A imunização das crianças também é vista como medida importante para reduzir a transmissão do coronavírus em um momento de avanço da variante Ômicron pelo mundo. Mais contagiosa, essa cepa tem provocado o aumento de infecções na Europa, onde os governos têm retomado os lockdowns e a exigência de máscaras. O formulário pode ser acessado neste link.

Questões dão margem a interpretações e são dúbias, diz especialista

Coordenador na Rede Análise Covid-19, Isaac Schrarstzhaupt considerou as perguntas dúbias, especialmente a “Você concorda com a vacinação em crianças de 5 a 11 anos de forma não compulsória conforme propõe o Ministério da Saúde?”. Ele avalia que a questão não deixa claro se a resposta negativa seria contra a vacinação obrigatória ou contra a vacinação em geral. 

“É como se colocasse mais um fator de confusão”, comenta.

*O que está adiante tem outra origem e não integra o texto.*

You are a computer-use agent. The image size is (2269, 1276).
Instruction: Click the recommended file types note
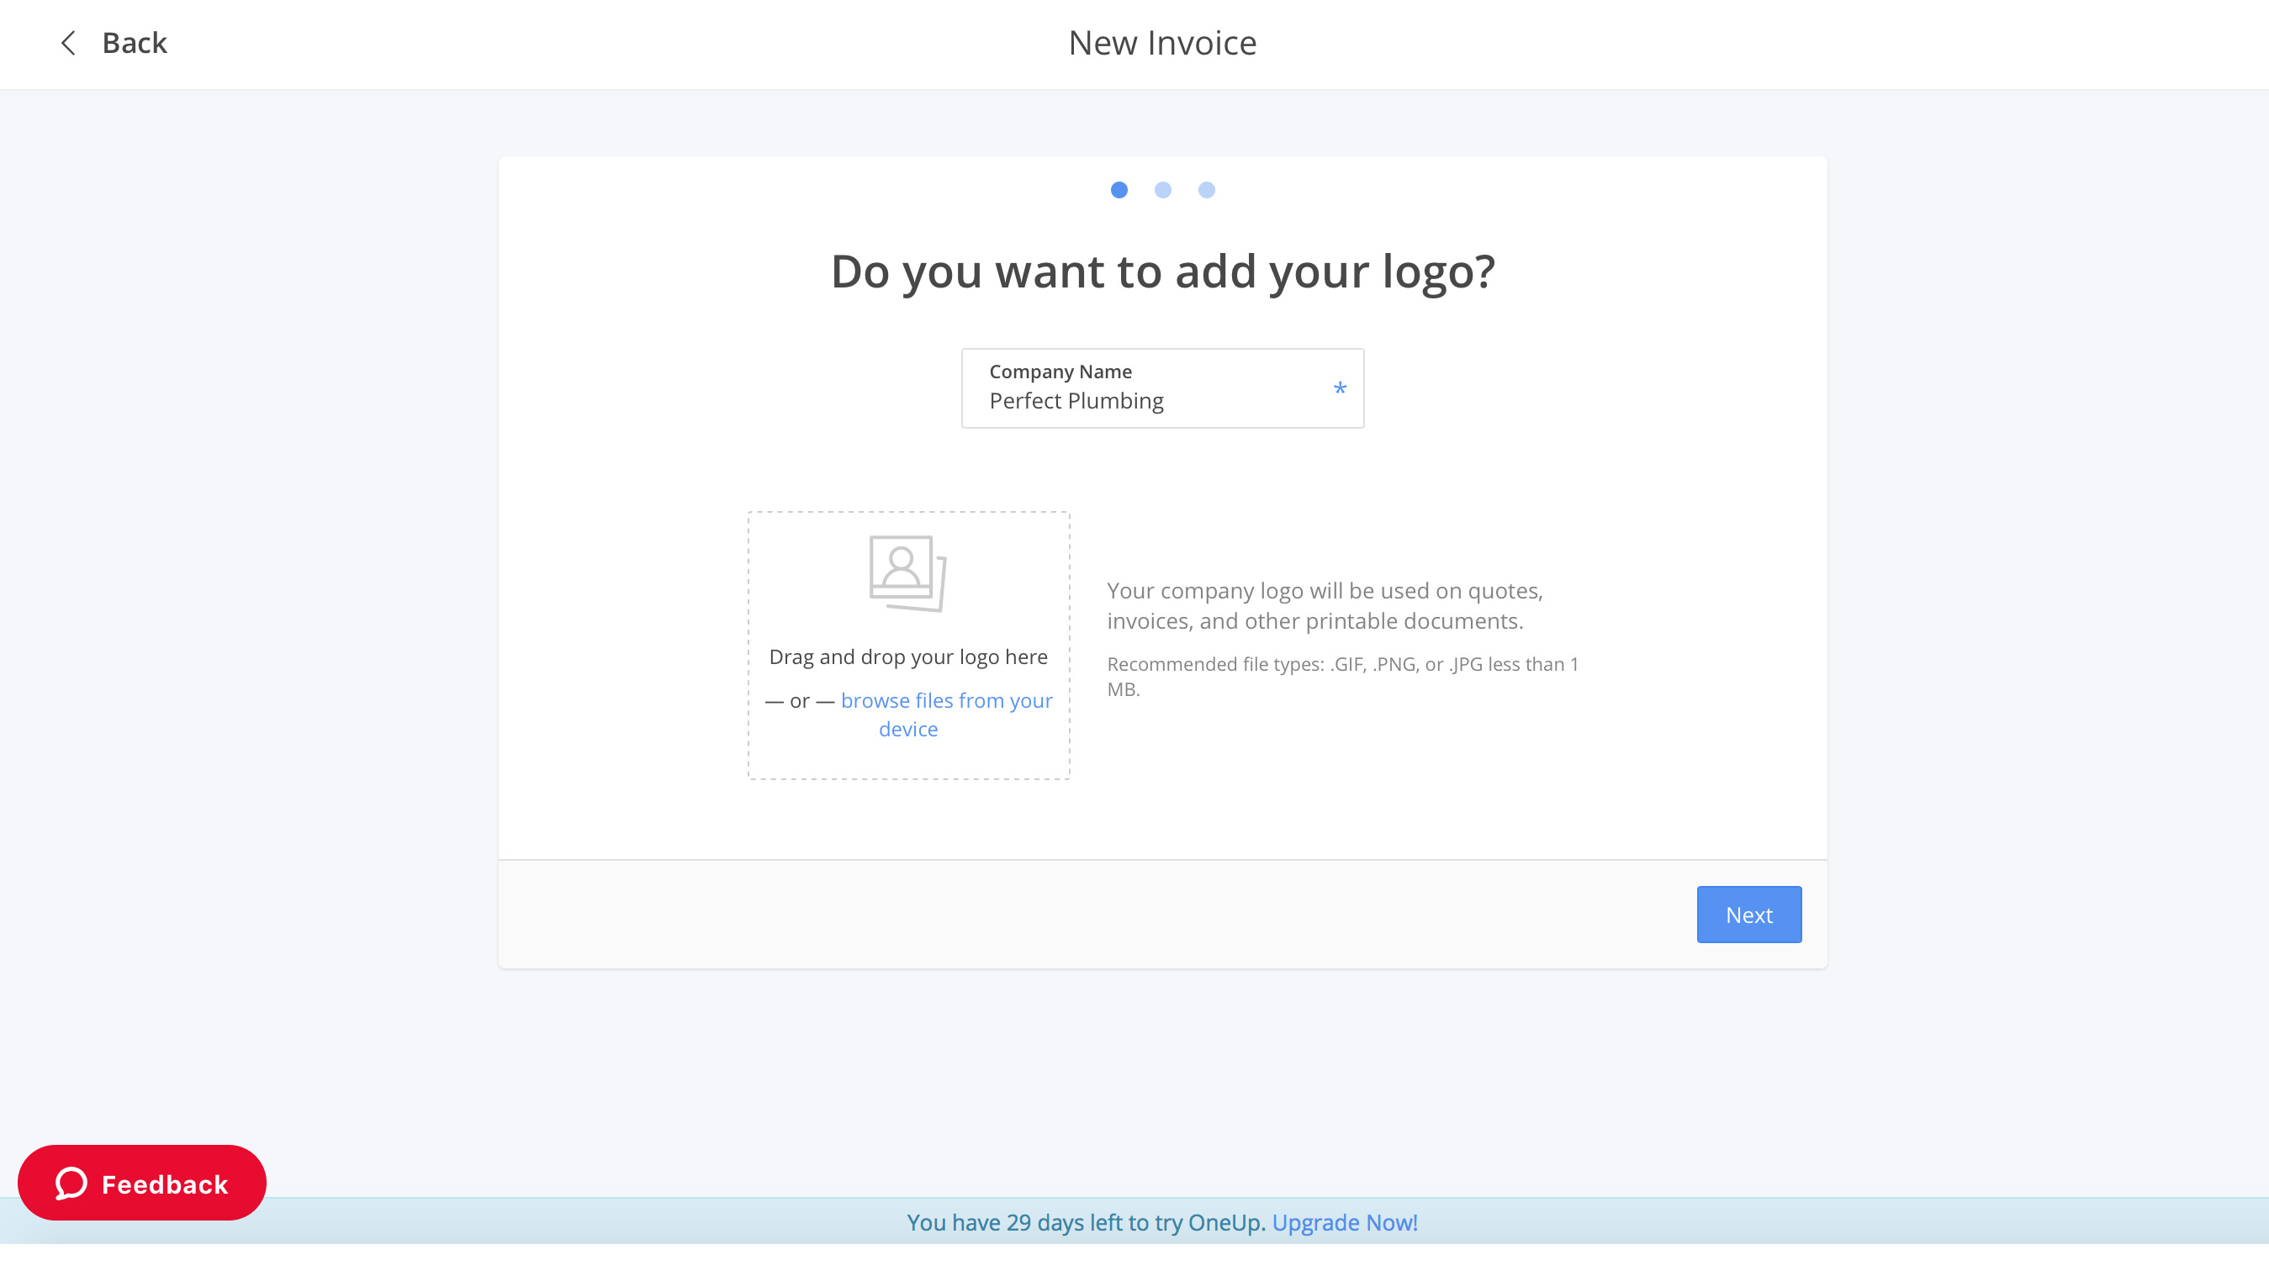1342,676
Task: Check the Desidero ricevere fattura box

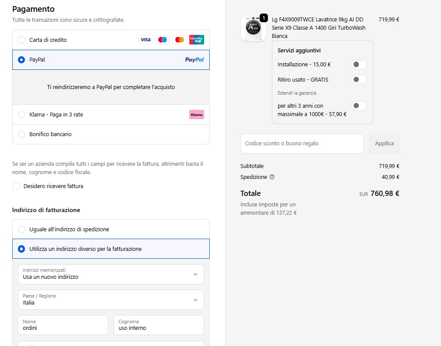Action: coord(16,186)
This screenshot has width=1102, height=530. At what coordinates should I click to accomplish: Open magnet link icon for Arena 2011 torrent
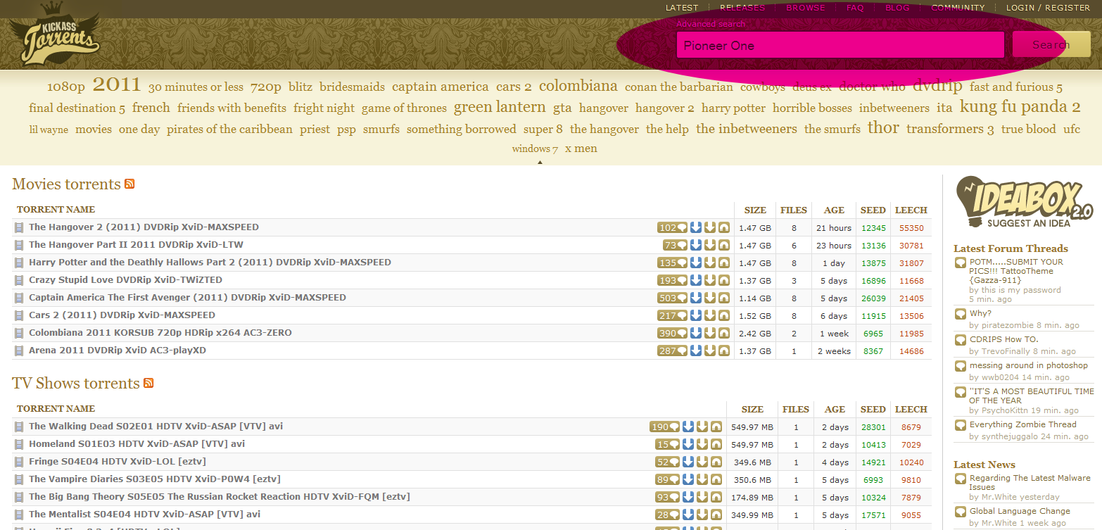point(723,351)
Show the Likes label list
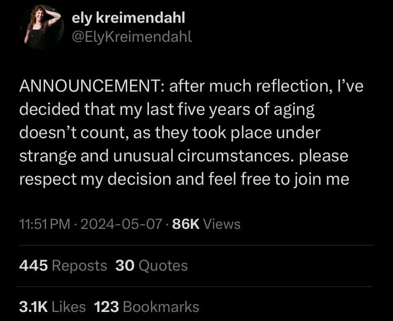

Para Schrarstzhaupt, a ambiguidade das questões pode dar margem a interpretações dúbias até mesmo na contabilização posterior das respostas. 

Ele ainda comenta que a plataforma escolhida não é destinada para este tipo de proposta e que há insegurança em relação à hospedagem e armazenamento dos dados informados (como CPF e telefone), por exemplo. “Um formulário de Office não é feito para uma consulta nacional. Tem limite de respostas, brechas de segurança, não tem captcha”, destaca. 

Este tipo de plataforma permite, inclusive, a edição das perguntas após a publicação. “É um formulário que eu poderia fazer em casa. É uma ferramenta para marcar um churrasco com amigos no fim de semana, para TCC.”

Como outros especialistas, ele também critica a criação de uma consulta pública sobre o tema, que é de natureza técnica e deve ser baseada em estudos e dados, como os analisados pela Anvisa ao autorizar a aplicação para crianças. Além disso, comenta que os gráficos de internações de crianças em países da Europa e nos Estados Unidos estão “assustadores”.

“Eu, que trabalho com análise de dados, vejo o aumento de hospitalizações de crianças no Reino Unido, em Nova York, que estão no pico. É um sinal para a gente aproveitar que não estamos nessa situação e correr para vacinar as crianças”, diz. “Mas a gente (governo brasileiro) faz o contrário: atrasando. Parece que colocam todas as barreiras possíveis para atrasar o processo.”